Though my attention yesterday was directed, primarily, at my friend, I overheard bits and pieces of conversations from other tourists. Some seemed intelligent and interested in history. Others seemed dull and interested in entertainment. Others combined the two sets of characteristics into a slurry of “average Jane and Joe” reality. I wondered whether anyone we encountered in passing might have been an architect or a nuclear scientist or a soybean farmer or a plumber’s apprentice. What stories might they have had to tell? I suspect that, whatever they might have had to say, I would have been exposed to something new, something about which I’d never given a moment’s thought.
All people should be required to spend two years of their lives in service to other people. Part of that service should involve listening to the stories of the people they serve. Not just hearing the stories, but internalizing and understanding them. And it would be appropriate to pair people the way the University of Wisconsin once did (and may, again; I only skimmed the story). Republican with Democrat. Militant atheist with evangelical Southern Baptist. Skinhead with a “foreigner with dreadlocks.” Smart-ass kid with elderly retired diplomat. Man with woman. Homophobic white power fanatic with transgender lesbian Black Panther.
After the wounds had healed and the blood had been mopped from the floors, after the assault and battery sentences had been served, I think the people who participated in the endeavor would be more compassionate, more understanding, and more willing to not only tolerate but to accept and embrace people who differ from them in appearance and belief.

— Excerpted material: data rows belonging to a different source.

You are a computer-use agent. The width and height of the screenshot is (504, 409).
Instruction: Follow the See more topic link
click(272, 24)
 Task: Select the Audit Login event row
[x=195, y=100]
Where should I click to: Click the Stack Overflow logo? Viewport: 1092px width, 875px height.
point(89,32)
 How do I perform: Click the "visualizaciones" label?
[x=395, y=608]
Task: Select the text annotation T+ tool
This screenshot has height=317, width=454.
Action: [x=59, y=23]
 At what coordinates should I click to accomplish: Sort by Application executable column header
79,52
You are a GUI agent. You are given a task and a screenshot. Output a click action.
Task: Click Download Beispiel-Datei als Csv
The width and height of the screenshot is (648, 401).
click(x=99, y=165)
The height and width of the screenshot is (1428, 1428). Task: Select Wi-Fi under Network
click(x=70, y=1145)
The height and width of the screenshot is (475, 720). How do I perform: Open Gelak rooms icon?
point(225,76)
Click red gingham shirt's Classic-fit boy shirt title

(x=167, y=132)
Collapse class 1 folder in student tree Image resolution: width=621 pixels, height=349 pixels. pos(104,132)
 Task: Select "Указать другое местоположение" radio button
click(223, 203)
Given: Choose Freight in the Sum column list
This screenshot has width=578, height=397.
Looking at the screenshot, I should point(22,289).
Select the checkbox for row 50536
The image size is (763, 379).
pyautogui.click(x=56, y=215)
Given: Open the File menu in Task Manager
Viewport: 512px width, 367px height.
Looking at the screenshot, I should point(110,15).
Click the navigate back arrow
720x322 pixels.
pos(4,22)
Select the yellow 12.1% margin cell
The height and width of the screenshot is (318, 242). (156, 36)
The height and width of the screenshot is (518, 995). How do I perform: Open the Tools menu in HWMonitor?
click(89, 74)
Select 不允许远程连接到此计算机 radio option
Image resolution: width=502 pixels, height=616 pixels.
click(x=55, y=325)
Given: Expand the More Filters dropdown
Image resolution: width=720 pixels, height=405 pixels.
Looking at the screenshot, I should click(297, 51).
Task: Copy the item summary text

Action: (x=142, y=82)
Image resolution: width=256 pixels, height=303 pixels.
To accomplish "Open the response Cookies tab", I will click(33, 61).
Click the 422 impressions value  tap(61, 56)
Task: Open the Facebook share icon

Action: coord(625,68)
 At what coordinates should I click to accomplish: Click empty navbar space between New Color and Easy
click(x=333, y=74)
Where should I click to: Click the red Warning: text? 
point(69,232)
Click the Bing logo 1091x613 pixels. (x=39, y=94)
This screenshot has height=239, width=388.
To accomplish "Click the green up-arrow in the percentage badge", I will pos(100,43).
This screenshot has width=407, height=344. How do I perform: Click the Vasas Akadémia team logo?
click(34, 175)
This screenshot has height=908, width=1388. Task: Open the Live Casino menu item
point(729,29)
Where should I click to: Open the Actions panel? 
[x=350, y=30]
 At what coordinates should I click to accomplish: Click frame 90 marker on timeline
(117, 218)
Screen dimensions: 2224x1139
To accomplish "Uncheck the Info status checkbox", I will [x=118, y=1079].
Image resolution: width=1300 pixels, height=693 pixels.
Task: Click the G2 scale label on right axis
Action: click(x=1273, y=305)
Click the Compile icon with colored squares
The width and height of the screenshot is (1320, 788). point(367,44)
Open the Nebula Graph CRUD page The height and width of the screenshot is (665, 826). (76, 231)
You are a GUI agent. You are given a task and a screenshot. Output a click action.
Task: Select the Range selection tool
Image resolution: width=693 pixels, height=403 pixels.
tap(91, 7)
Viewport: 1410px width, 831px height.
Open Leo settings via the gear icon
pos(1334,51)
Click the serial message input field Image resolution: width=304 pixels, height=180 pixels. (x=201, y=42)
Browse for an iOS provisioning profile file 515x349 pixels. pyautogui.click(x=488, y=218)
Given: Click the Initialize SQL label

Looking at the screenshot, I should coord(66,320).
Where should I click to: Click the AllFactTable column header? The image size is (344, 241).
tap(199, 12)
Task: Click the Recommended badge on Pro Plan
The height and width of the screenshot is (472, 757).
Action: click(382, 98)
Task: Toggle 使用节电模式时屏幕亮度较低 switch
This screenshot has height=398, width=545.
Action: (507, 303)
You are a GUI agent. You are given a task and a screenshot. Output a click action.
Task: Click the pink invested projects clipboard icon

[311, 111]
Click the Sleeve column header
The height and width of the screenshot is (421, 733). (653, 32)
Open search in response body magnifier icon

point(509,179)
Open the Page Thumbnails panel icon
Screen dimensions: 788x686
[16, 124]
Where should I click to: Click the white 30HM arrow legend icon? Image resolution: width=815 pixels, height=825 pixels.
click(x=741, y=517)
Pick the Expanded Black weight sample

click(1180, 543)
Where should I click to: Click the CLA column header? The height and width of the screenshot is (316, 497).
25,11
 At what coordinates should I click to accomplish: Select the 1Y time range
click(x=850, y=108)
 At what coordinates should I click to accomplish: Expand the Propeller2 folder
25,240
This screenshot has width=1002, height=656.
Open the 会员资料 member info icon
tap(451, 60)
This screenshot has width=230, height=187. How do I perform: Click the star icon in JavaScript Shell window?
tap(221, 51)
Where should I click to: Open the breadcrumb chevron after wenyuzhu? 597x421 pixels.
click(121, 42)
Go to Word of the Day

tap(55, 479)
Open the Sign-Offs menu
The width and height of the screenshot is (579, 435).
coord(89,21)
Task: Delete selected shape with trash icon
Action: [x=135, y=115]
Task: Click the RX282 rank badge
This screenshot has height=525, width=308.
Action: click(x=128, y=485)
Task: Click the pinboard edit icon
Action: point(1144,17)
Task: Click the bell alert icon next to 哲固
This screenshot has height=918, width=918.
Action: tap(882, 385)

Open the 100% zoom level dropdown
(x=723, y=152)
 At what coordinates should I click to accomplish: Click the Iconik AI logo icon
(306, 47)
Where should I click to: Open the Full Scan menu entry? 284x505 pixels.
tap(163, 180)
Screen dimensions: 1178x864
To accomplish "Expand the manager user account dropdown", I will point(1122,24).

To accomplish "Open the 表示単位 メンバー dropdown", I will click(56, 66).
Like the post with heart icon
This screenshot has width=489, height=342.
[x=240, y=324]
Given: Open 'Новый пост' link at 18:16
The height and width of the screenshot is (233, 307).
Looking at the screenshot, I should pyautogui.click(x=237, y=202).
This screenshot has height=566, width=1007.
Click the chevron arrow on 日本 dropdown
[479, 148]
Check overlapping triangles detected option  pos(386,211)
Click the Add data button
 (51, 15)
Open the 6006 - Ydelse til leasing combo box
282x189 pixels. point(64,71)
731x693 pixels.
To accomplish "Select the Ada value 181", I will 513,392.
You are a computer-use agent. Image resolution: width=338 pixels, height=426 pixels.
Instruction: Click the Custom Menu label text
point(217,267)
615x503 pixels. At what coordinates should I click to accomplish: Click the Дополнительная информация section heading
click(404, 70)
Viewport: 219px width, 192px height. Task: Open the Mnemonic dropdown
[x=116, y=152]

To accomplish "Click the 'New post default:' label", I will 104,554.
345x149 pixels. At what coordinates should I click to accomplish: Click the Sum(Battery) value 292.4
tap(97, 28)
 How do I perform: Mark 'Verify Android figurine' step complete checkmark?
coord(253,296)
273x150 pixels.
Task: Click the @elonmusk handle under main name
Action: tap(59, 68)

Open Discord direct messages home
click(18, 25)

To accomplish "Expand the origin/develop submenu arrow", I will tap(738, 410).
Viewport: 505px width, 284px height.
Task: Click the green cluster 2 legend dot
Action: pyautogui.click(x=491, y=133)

Another friend, who visited the Village primarily because of our guest’s presence (and also to see us and other friends), came over for dinner the second night of the visit. I mentioned to her that one important thing missing from the Village is diversity, both in ethnic makeup and in political perspectives. The number of Black, Hispanic, and Asian residents is tiny. Step out of the Village and the numbers rise, but not to the point they should. Yesterday I looked up the demographic composition of Hot Springs; it’s 73 percent, more or less, white. It would be a more intriguing place, I think, if that number were smaller. Diversity is a strength in every community, I think. And its lack is a weakness. And ignorance of the history of the community in which one lives is a weakness. And knowledge of that history is a strength.
Enough babbling. Our guest just awoke from her night of sleep, so I better get ready to spend time with her and welcome the day.